Pharaoh raised his chin, feigning an air of munificence. “The Sister of the King’s Chief Wife may go.”

My mother’s face was disapproving, my father’s eyes unreadable. But these were men’s lives. To let them die when we could save them would go against all the laws of Ma’at. What would the gods think if on our way to Memphis, to the start of a new reign, we let innocent men die? I ran to my pallet and collected my herb box. Then I threw on a cloak and in the shadow of darkness followed Horemheb onto the deck. Outside, the wind of the Nile rustled my cloak. I was nervous. I wished I could bend in quick obeisance to Bast, the god of travel, for safe journey. But I followed the general in front of me, who said nothing. We boarded the vessel, where the men were suffering and the stench of sickness was overwhelming. I put my cloak to my nose.

“A squeamish healer?” the general asked, and I dropped the cloak in defiance. He led me into his own cabin. “What do you need?”

“Hot water and bowls. We can soak the mint and basil and make it into tea.”

He disappeared to collect what I needed and I studied his chamber. The cabin was smaller than the one that Pharaoh and Nefertiti were sharing and nothing hung on the walls, even though we had been on the river for almost twenty days. His pallet was neat and folded, and four armless chairs were arranged around a Senet board. I looked at the pieces. Whoever had been black had won the last game. I guessed it was Horemheb or he wouldn’t have let the pieces remain.

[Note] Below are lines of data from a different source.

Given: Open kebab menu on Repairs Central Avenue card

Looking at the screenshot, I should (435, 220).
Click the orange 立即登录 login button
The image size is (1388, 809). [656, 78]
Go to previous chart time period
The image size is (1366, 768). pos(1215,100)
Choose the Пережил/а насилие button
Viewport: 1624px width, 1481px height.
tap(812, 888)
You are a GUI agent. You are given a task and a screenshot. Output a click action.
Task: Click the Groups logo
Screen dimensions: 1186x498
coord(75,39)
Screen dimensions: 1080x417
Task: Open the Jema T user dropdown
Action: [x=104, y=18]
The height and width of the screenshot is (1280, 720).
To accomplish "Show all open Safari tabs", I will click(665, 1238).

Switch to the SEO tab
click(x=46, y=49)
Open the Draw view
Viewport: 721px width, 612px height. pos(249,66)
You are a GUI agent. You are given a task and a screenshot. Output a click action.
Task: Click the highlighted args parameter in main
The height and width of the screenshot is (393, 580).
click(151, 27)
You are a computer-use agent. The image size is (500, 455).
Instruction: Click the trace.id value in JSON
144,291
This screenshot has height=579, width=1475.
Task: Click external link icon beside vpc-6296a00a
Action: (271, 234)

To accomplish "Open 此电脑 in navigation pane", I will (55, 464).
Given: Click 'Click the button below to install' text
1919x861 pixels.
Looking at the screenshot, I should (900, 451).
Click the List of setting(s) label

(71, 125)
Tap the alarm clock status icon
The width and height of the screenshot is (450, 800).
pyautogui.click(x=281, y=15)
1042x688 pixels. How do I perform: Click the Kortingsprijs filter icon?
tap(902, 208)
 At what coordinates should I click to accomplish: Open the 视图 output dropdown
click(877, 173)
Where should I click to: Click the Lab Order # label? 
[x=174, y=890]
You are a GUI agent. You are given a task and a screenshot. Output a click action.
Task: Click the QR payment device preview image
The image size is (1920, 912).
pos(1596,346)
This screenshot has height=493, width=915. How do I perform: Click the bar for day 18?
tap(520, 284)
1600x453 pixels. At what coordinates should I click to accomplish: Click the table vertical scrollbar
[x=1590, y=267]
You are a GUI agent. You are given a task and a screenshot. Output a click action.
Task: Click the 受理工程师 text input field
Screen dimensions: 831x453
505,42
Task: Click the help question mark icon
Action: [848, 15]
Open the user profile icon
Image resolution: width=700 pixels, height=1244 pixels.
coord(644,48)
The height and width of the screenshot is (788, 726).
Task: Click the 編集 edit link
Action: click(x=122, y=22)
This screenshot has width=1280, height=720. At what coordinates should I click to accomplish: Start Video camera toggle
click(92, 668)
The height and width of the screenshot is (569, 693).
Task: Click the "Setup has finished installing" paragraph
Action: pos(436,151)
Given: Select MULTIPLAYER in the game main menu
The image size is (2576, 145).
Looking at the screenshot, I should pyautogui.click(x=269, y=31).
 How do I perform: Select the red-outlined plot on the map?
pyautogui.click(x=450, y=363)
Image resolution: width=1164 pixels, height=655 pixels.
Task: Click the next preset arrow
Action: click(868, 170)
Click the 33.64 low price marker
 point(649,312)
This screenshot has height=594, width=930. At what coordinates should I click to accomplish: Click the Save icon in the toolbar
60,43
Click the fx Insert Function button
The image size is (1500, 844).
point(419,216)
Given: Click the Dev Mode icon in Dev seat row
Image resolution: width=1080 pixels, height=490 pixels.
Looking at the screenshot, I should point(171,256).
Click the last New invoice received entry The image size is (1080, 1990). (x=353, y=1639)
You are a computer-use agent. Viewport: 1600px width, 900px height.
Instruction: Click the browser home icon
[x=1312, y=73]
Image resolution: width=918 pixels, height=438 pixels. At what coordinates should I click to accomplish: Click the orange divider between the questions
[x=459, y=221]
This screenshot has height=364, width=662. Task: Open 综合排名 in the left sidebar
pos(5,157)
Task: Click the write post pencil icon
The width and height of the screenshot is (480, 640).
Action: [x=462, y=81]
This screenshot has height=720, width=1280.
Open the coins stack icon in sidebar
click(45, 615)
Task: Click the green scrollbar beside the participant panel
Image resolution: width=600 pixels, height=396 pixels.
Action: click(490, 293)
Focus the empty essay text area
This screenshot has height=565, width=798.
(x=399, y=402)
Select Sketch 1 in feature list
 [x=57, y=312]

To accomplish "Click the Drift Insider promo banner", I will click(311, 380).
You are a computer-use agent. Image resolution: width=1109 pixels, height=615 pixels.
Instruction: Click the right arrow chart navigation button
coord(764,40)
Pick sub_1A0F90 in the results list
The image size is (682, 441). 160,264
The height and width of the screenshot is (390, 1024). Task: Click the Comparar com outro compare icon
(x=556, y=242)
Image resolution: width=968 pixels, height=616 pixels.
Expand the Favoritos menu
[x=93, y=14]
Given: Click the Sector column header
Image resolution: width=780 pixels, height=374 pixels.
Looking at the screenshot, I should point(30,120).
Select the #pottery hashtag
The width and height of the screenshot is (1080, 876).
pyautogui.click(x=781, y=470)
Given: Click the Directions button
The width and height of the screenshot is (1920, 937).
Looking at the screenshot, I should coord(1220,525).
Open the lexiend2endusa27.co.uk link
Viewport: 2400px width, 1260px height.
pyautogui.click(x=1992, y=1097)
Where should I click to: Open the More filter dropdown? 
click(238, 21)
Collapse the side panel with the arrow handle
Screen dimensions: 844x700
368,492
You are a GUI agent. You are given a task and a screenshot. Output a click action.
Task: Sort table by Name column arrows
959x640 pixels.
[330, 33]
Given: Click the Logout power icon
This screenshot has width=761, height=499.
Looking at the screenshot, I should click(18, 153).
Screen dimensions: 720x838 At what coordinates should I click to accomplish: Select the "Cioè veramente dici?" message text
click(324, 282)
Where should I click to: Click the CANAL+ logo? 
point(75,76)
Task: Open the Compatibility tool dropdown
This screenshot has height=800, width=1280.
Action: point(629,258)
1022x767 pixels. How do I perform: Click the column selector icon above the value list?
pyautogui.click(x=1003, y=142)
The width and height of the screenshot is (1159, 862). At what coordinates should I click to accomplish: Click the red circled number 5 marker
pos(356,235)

“The water is heating,” he said when he returned. He didn’t offer me a seat. I remained standing.

“You play Senet,” I remarked.

He nodded.

“You were black.”

He studied me with an interested expression. “They said you were the wise one.” He didn’t add whether he believed them now, but he indicated a seat with his hand. He took one himself, crossing his arms over his chest while we waited for the water to boil. “How old are you?”